The next time you log into the app is to attend your scheduled virtual appointment. The same sign-in process occurs as described above. The only difference is that you'll open the secure video conference service to chat virtually with your psychologist. Once finished, you'll log out again.

Scaling and Auto-Scaling Strategies

Now that we’ve looked at a simple user journey, the next step is to use this user journey to consider several scaling and auto-scaling strategies, ensuring each containerized microservice is deployed and scaled independently when required, using QoS metrics to meet the stated uptime in the accompanying SLA.

Note: We cannot reiterate enough that scaling and auto-scaling strategies are critical, making sure each microservice can handle varying workloads efficiently and promoting flexibility, cost-effectiveness, and maintainability.

Here are several strategies for scaling and auto scaling each microservice independently:

Horizontal Scaling

Consider implementing horizontal scaling for microservices that handle user interactions, such as authentication, digital self-help, mood tracking, and journaling.
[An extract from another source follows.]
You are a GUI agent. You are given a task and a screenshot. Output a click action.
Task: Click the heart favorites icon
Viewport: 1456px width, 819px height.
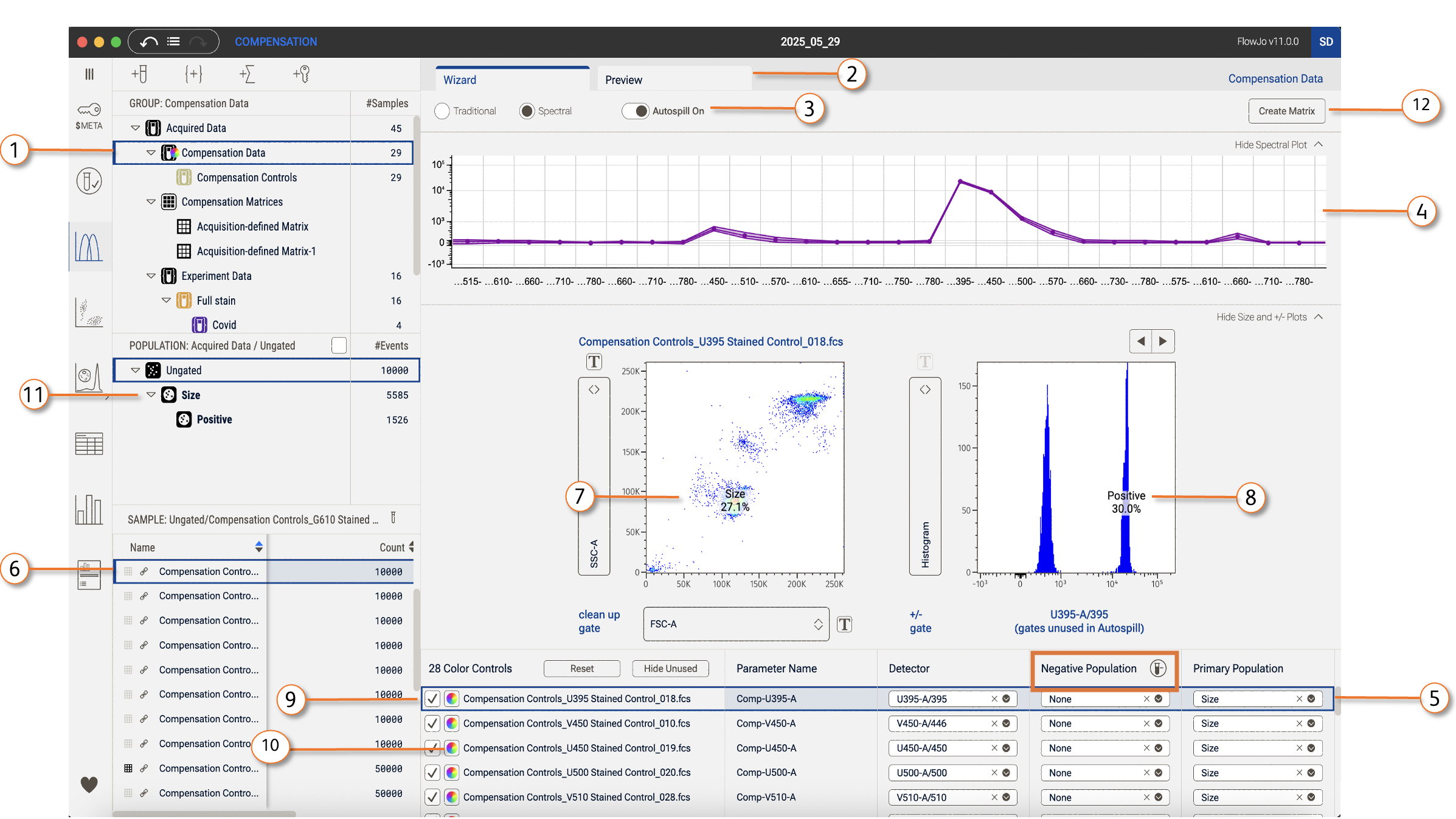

This strategy involves deploying multiple instances of the same microservices and using a load balancer to distribute incoming requests.

As stated above, each microservice can only service one user’s requests in our use case. Therefore, the same number of container instances must be spun up for each additional user and vice versa. In other words, as the user base grows, you can add more instances to handle the increased traffic.

Container Orchestration

Use a container orchestration platform like Kubernetes to manage and automate the deployment, scaling, and management of your microservices. Kubernetes provides built-in auto-scaling capabilities, allowing you to set up rules to automatically scale the number of containers based on metrics such as CPU utilization or request rate.

Auto-scaling Rules

Set up auto-scaling rules based on performance metrics for each microservice. For example, if the virtual booking service experiences high demand during certain hours, configure the auto-scaling rule to increase the number of instances during these periods.

Serverless Functions

For microservices with intermittent or low-resource utilization, consider implementing them as serverless functions instead of containerized microservices. Serverless computing platforms automatically manage the scaling and provisioning of resources based on incoming requests, saving costs, and simplifying infrastructure management.

Database Scaling

Ensure that the database used by your microservices is capable of scaling independently. Use cloud-based databases with auto-scaling capabilities to handle increasing storage and read/write operations as the user base grows. It is also a good idea to consider adding an instance of the database behind each microservice to prevent performance bottlenecks.

Microservice Decomposition

If a particular microservice becomes a performance bottleneck, consider decomposing it into smaller, more specialized microservices. This allows you to scale individual components independently and optimize resource allocation.

Conclusion

As seen throughout this text, implementing scaling and auto-scaling strategies is mandatory to ensure that your cloud-native application can effectively handle fluctuating workloads, ensure efficient resource utilization, and maintain the requisite QoS standards, resulting in a reliable, resilient, highly available, resource-effective, and cost-effective application.

Moreover, the practical use case describes how dividing your application into containerized microservices, you can develop, deploy, and scale each component independently, promoting flexibility, maintainability, and ease of development, ensuring that the application executes as optimally as possible.